Best Indian Restaurant

Ayesha's Fine Dining

It hits as soon as you walk through the door: the mouthwatering smell of spices, curries, and flavors that you can't find anywhere else. No matter which location you choose, Ayesha's Fine Dining will take your palate on an exotic journey through the tastiest of traditions. Everything is delectable, from the lamb samosa to the chicken korma, the shrimp apna curry, and the tandoori. Make your taste buds happy with mild, medium, hot, or Indian hot. The naan is out of this world, the perfect mix of fluffy and crunchy, made in a variety of styles from cheesy to garlic and even Kashmiri. This place is no all-you-can-eat, regular old Indian joint. It's a bit on the pricey side — entrées average about $15 a plate — but it's well worth it. It's also an excellent spot for a date you really want to impress. Set the mood by pairing your dinner with a glass of terrific wine for about $8. Even if you're not trying to impress, Ayesha's is a must for Indian lovers. Hard-core fans will enjoy it, and novices won't be intimidated. What more could you ask for?

Best Greek Restaurant

Maria's Greek Restaurant

A restaurant doesn't often transport you to its food's point of origin. At Maria's, the avgolemono soup — made with chicken and orzo in a luscious broth of stock, egg, and lemon — makes you feel like you're in Greece. Not the Greece of the Travel Channel or travel blogs, but the one of big gatherings and bigger plates. The Coral Way restaurant has been a family-run operation since 1982. Matriarch Maria Sotiriou has passed the reins to her daughter Angela and son-in law Costa Grillas, a co-owner of the Design District's Egg & Dart. But there's still the air of home cooking. It's easy to imagine being served Maria's souvlaki platter ($12.95) — more than big enough for two — in someone's home. "Keep eating! You look hungry!" they would say as they piled hunk after hunk of grilled pork and triangles of pita on your plate. "Try the tzatziki!" As if all of that wasn't enough, Maria's also delivers. Opa!

(Records of locating words and elements)
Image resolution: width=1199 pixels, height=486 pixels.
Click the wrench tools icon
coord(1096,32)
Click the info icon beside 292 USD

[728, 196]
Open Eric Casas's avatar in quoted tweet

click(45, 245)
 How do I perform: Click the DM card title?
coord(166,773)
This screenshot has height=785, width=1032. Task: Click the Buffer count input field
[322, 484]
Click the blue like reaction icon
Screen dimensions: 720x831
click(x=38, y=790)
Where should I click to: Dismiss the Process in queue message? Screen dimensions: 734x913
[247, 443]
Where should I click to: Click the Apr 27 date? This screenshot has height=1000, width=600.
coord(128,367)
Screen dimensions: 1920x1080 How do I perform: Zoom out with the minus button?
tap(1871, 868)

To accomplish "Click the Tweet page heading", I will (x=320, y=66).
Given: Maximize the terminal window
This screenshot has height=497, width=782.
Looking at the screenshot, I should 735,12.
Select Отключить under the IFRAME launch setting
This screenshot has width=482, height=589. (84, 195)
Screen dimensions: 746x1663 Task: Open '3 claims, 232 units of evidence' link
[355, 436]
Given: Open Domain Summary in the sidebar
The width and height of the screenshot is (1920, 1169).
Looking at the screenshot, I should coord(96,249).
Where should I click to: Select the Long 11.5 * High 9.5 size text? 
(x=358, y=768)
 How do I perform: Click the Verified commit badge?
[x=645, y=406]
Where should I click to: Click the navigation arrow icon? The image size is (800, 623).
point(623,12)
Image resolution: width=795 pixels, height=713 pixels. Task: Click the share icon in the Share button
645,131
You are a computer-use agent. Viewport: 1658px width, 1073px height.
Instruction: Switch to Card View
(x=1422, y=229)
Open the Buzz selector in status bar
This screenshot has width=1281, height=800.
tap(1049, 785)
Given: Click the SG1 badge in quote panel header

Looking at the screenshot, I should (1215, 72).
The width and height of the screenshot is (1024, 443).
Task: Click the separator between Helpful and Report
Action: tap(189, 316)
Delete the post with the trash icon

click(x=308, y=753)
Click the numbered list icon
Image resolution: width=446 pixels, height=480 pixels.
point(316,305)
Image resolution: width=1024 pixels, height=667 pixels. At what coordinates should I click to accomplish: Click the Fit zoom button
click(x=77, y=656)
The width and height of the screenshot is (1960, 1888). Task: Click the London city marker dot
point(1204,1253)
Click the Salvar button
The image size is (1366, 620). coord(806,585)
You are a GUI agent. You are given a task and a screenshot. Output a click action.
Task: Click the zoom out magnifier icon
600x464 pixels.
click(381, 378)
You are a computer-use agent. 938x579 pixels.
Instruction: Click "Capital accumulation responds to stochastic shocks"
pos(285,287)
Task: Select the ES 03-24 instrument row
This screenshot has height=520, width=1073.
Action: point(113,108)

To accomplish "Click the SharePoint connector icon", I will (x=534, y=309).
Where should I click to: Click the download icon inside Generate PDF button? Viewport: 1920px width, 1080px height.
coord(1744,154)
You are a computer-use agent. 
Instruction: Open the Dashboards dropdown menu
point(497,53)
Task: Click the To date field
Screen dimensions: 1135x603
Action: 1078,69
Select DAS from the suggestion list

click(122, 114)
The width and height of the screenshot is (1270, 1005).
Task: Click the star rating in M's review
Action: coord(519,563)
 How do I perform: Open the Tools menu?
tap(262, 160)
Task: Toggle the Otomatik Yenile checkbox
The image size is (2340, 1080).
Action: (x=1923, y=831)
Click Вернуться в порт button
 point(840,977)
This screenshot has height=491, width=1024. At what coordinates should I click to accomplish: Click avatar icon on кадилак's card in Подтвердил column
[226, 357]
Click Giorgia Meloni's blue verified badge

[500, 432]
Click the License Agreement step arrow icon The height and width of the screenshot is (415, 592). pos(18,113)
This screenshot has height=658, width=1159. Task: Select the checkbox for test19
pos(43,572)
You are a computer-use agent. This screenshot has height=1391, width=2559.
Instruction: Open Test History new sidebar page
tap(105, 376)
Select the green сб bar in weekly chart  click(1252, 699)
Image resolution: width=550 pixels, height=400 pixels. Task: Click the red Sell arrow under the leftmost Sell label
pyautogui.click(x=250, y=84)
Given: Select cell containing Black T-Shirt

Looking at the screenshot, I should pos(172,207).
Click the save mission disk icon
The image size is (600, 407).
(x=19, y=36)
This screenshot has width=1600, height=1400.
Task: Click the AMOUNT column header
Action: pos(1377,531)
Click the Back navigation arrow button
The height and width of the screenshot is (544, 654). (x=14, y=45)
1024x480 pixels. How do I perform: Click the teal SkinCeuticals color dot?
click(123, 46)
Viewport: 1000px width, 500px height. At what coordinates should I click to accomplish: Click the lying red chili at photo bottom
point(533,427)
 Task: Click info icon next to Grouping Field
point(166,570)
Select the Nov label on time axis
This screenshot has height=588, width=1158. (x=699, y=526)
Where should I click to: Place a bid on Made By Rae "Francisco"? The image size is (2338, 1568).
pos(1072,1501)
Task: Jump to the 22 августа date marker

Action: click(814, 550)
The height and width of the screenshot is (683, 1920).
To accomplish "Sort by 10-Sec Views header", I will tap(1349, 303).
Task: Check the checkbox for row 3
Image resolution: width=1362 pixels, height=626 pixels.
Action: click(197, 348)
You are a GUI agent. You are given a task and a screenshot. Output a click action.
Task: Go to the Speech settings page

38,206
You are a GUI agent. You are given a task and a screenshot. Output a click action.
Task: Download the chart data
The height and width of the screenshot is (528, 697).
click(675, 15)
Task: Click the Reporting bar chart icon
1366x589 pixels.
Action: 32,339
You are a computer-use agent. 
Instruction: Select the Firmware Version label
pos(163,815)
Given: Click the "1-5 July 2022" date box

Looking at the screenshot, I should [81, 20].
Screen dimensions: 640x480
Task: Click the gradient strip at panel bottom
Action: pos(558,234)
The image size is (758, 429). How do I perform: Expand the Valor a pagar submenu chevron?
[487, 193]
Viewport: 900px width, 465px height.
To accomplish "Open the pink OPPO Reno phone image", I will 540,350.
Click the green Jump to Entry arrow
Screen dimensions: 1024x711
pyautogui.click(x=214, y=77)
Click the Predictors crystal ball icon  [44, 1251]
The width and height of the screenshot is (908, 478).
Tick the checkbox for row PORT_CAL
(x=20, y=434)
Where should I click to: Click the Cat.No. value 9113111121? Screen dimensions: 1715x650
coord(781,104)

Directions:
According to the restaurant reviews, since what year has the Coral Way Greek restaurant been a family-run operation? The rows play no part in what is asked here.

Result below:
Since 1982.